■ Check your understanding:
• 1. In the excerpt on the duckweed microbiome, print the passage that begins with the words "This bias in" and ends with "Baker 1991).", copying it word for word.
• 2. List every industrial application of L. minor that the excerpt on the duckweed microbiome names.

■ Excerpt to read:

----------

One reason for the apparent inconsistency of our results with studies
that report a fitness enhancing effect of many microbes (eg. O’Brien et
al. 2020a, 2020b, Tan et al. 2021), is that the majority of these
studies are explicitly looking to identify only these mutualistic
associations. Due to its extremely rapid growth rate, among the fastest
of all plants, L. minor research is often in the context of its
many industrial applications which include waste water remediation
(Landesman et al. 2011, Iqbal and Baig 2016), biomass production as
biofuel (Verma and Suthar 2015), animal feed (Islam et al. 2004, Cheng
and Stomp 2009), and human consumption (Sree et al. 2016, Appenroth et
al. 2017). For all these applications, there is a keen incentive to
further enhance growth rate. Much research has focussed on identifying
and selecting the most productive genetic strains of L. minor(Bergmann et al. 2000), and much of the work on the microbiome has been
done in the same vein, aiming to identify and isolate specific strains
of PGPB (Yamaga et al. 2010, Tang et al. 2015, Appenroth et al. 2016).
This bias in the literature could lead to a general impression that the
microbiome is dominated by mutualistic fitness-enhancing associations,
despite a general lack of evidence. Most studies intentionally isolate
strains of bacteria that are good candidates to promote plant growth,
which are then artificially inoculated to the axenic plants. Here we
take the opposite approach, to estimate the overall effect on their host
of the large and diverse assemblages of microbes that make up the
microbiome. There are few studies that have tested the effect of entireL. minor microbiome on plant fitness instead of just a small
subset of carefully chosen bacteria, and those that did found
conflicting results. The study that most resembles ours in design,
reinoculated the full microbial community to axenic L. minor , and
concluded that the microbiome increased frond senescence (Underwood and
Baker 1991).

----------

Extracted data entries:
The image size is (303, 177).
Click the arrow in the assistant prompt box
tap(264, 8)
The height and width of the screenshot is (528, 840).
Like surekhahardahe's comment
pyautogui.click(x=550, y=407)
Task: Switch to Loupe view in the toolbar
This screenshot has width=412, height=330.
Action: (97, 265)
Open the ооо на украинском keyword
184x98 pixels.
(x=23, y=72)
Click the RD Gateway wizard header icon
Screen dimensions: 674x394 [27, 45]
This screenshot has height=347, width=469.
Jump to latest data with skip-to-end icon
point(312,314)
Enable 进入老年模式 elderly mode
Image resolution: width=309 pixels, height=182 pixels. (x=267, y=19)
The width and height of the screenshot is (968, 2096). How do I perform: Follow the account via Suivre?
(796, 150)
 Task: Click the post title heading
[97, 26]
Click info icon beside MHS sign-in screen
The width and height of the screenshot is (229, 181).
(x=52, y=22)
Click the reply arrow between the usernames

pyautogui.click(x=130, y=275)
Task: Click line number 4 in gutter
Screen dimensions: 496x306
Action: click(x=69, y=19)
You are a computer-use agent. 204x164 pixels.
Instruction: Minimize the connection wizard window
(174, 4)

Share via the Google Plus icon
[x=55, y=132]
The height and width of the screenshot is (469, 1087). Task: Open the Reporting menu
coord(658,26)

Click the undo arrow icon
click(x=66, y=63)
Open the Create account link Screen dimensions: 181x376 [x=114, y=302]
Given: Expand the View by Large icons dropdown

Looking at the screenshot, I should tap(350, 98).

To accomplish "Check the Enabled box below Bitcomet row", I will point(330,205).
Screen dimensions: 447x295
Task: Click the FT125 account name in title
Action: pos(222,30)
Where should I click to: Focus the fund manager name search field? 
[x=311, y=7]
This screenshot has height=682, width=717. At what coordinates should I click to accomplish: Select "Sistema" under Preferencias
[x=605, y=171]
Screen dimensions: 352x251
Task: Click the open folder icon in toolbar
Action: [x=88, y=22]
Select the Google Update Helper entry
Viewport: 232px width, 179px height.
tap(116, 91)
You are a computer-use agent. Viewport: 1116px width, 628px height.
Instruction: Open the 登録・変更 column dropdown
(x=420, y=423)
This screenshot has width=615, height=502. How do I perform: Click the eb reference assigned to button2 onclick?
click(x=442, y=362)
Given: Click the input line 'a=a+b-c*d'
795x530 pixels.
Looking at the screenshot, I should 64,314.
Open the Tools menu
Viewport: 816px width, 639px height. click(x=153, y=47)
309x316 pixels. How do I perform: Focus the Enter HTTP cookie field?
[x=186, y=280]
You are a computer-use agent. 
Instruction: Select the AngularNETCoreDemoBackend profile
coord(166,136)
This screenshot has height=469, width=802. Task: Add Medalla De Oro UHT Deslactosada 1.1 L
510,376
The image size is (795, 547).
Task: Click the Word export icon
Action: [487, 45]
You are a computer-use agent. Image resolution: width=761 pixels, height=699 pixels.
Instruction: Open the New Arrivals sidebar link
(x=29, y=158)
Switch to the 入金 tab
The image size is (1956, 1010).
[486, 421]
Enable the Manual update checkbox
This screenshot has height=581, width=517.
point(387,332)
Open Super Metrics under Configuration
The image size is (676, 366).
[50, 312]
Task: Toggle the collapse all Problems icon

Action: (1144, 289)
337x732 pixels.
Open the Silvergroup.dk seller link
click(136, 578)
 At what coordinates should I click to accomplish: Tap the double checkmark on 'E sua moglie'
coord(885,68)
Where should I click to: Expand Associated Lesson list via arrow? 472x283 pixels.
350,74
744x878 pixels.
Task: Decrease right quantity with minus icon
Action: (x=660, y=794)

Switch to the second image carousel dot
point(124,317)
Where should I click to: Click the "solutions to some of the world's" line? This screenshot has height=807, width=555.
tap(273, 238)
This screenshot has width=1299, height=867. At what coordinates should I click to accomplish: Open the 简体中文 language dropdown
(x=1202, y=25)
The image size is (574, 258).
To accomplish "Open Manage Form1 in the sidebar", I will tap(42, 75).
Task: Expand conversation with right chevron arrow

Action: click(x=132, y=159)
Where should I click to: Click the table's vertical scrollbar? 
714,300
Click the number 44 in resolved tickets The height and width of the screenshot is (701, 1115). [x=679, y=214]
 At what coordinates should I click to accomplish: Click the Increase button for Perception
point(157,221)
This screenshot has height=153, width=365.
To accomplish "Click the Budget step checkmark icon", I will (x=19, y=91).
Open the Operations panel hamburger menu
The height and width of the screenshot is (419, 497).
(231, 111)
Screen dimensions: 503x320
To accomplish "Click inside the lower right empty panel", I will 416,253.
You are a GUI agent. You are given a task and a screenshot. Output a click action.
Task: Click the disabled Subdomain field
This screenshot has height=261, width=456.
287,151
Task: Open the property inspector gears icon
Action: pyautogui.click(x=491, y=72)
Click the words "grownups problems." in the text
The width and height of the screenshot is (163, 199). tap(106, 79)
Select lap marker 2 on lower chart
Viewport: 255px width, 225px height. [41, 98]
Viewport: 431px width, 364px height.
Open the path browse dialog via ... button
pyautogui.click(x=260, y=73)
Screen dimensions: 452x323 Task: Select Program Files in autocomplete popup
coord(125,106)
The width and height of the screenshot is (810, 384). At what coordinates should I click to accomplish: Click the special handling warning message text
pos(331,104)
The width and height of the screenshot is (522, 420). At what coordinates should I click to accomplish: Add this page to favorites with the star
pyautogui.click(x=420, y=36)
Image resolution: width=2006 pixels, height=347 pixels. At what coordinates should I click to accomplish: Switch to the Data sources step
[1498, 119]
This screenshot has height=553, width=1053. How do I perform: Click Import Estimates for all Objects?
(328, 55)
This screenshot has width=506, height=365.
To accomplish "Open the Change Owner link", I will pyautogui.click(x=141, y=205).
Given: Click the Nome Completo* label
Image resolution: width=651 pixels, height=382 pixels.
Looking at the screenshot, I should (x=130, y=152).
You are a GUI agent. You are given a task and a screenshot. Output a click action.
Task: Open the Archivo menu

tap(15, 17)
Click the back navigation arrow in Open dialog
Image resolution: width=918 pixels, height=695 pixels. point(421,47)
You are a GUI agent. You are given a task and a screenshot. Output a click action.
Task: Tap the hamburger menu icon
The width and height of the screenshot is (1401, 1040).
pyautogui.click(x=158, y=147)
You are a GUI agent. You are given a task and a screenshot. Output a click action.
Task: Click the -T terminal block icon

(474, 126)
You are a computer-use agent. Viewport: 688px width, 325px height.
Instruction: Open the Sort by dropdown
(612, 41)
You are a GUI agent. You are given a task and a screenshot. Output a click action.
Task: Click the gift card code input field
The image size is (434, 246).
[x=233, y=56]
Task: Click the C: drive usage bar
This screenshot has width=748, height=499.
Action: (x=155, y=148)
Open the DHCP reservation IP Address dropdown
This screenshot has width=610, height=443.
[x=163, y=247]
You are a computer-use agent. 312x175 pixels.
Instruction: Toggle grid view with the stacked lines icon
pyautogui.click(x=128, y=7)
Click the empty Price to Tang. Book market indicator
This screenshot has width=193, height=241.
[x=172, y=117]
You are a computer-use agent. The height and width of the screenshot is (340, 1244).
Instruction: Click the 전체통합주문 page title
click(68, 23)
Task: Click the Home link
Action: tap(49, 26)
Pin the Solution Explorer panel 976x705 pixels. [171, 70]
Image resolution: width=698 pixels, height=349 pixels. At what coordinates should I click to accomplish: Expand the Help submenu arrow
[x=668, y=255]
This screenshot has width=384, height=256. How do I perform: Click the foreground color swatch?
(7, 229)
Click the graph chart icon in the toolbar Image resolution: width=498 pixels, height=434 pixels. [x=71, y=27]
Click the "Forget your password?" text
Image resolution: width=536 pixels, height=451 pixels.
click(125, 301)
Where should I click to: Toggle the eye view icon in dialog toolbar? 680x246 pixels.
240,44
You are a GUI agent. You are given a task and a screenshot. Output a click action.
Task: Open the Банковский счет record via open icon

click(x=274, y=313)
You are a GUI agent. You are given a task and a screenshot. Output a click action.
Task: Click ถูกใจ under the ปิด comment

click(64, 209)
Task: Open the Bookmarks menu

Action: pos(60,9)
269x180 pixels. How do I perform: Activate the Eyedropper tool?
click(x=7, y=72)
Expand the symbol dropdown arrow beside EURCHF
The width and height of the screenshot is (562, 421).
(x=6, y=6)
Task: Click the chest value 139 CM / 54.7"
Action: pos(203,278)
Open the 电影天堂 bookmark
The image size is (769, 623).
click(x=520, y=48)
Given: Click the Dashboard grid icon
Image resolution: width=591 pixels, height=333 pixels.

----------

■ Outputs in order:
• 1.
This bias in the literature could lead to a general impression that the
microbiome is dominated by mutualistic fitness-enhancing associations,
despite a general lack of evidence. Most studies intentionally isolate
strains of bacteria that are good candidates to promote plant growth,
which are then artificially inoculated to the axenic plants. Here we
take the opposite approach, to estimate the overall effect on their host
of the large and diverse assemblages of microbes that make up the
microbiome. There are few studies that have tested the effect of entireL. minor microbiome on plant fitness instead of just a small
subset of carefully chosen bacteria, and those that did found
conflicting results. The study that most resembles ours in design,
reinoculated the full microbial community to axenic L. minor , and
concluded that the microbiome increased frond senescence (Underwood and
Baker 1991).

• 2.
- waste water remediation
- biomass production as biofuel
- animal feed
- human consumption